私の中におっさん(魔王)がいる。~風間の章~
「風間さんは、優しくないっ! 本当は優しく見せてるだけで、全然優しくない!」
眉根を寄せて言葉をなくす風間さんに、これでもかと不満を撒き散らす。
「足痛いなっていうの知ってて歩かせてたんでしょ!? 〝雪村様〟のために! 私が気づかないとでも思ったんですか? 変な宿屋に泊まらせられるし、風間さんのドケチ!」
指輪だって、指輪だってしてくれないし!
「……はあ!?」
さすがにカチンときたのか、風間さんの顔が崩れる。
「だったら言わせて貰いますけど、貴女こそどうなんです?」
「なにがよ?」
「普通倒れるまで具合悪いの隠してますか? ボロ宿が嫌ならそう言えば良い。今じゃなくて! 足が痛いなら痛いって言えば良いし、気に入らないならそう言えば良い! 結局貴女だって、私を頼ってないし、信用してないんじゃないですか! そんな相手を頼るほど、私は弱くはない!」
風間さんはさっきと違って声を荒げた。
荒々しく肩で息をする。
風間さんの本音に、動揺した。
二の句が告げない。
「――あ」
それでも、私が何かを言おうとすると、風間さんは真っ青になって、口を抑えた。そのまま、船から身を乗り出して吐く。
(ああ……。なにやってんだ、私)
自分のバカさかげんに、うんざりした。たしかにそうだ。風間さんの言う通りなんだ。遠慮とか、嫌われたくないからとか、そういう気持ちで我慢したりしてたけど、それってされる方からしたら、信用されてないって思うんだ。
頼ってないって……。
だって、私だってそうだったんだもん。
仲良くなりたいと思いつつ、嫌われたくないから、踏み込まなかった。それって、風間さんのためっていうか、自分のためじゃん……。

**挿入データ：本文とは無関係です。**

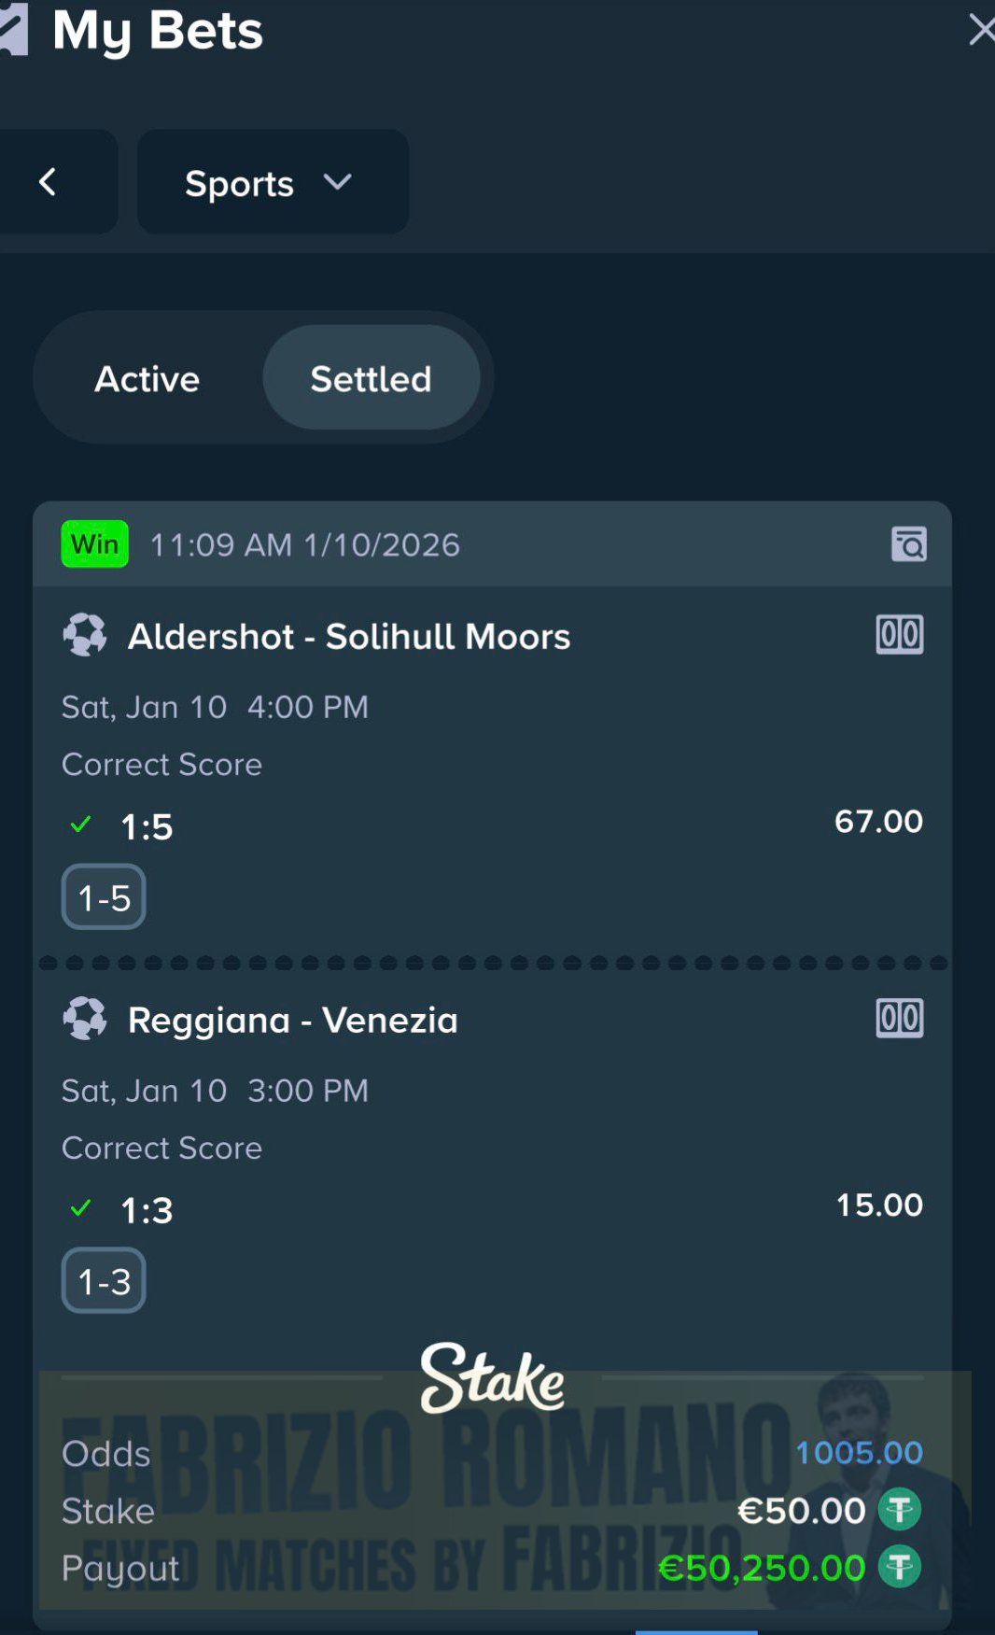Click the Tether coin icon next to Stake amount

tap(901, 1509)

しかも、本当に風間さんのこと考えてたんなら、こんなとこで、風間さんが具合悪いの知ってて、ケンカなんかふっかけたりしないよ。
相手にしてくれない風間さんに憤って、相手にされない自分に腹たって、八つ当たりじゃん。
バカじゃないの。
「似た者同士じゃな」
後ろから、突如声が飛んできて、涙が視界に跳ねた。振り返った先にいたのは、お爺さんだった。
つるつるの頭に、白髭を蓄えた、紺色のチュフルを着た七十代くらいのお爺さん。目元が、優しげだ。
お爺さんは、入り口から出るところで――って、私達、客室の入り口の前でケンカしちゃってたんだ!
(うわ~。恥ずかしいっ!)
私はお爺さんに向って深々と頭を下げた。するとお爺さんは、そっと私の肩を掴んで、顔を上げさせた。
「いやいや、良いんじゃよ娘さん。そっちの顔の青いのも」
言って、視線を私の後ろにずらす。
風間さんのことだろう。
「君らは互いに気を使いすぎたんじゃろ。好きだからとか、気を使わなければいけないからとか。理由はあるんじゃろうけど、決して嫌いだからそうしたわけじゃないじゃろ? 嫌いだったら気なんか使わん。嫌いだったら切って棄てて、それまでじゃ」
いや、それはどうだろう。切って棄てたら大問題じゃん。あ、モノの例えかな? 本当に切るわけじゃなくって、縁を切る的な。
本当に嫌いだったら一緒に旅なんかしてられないか。っていうか、私はむしろ好きだから――あれ?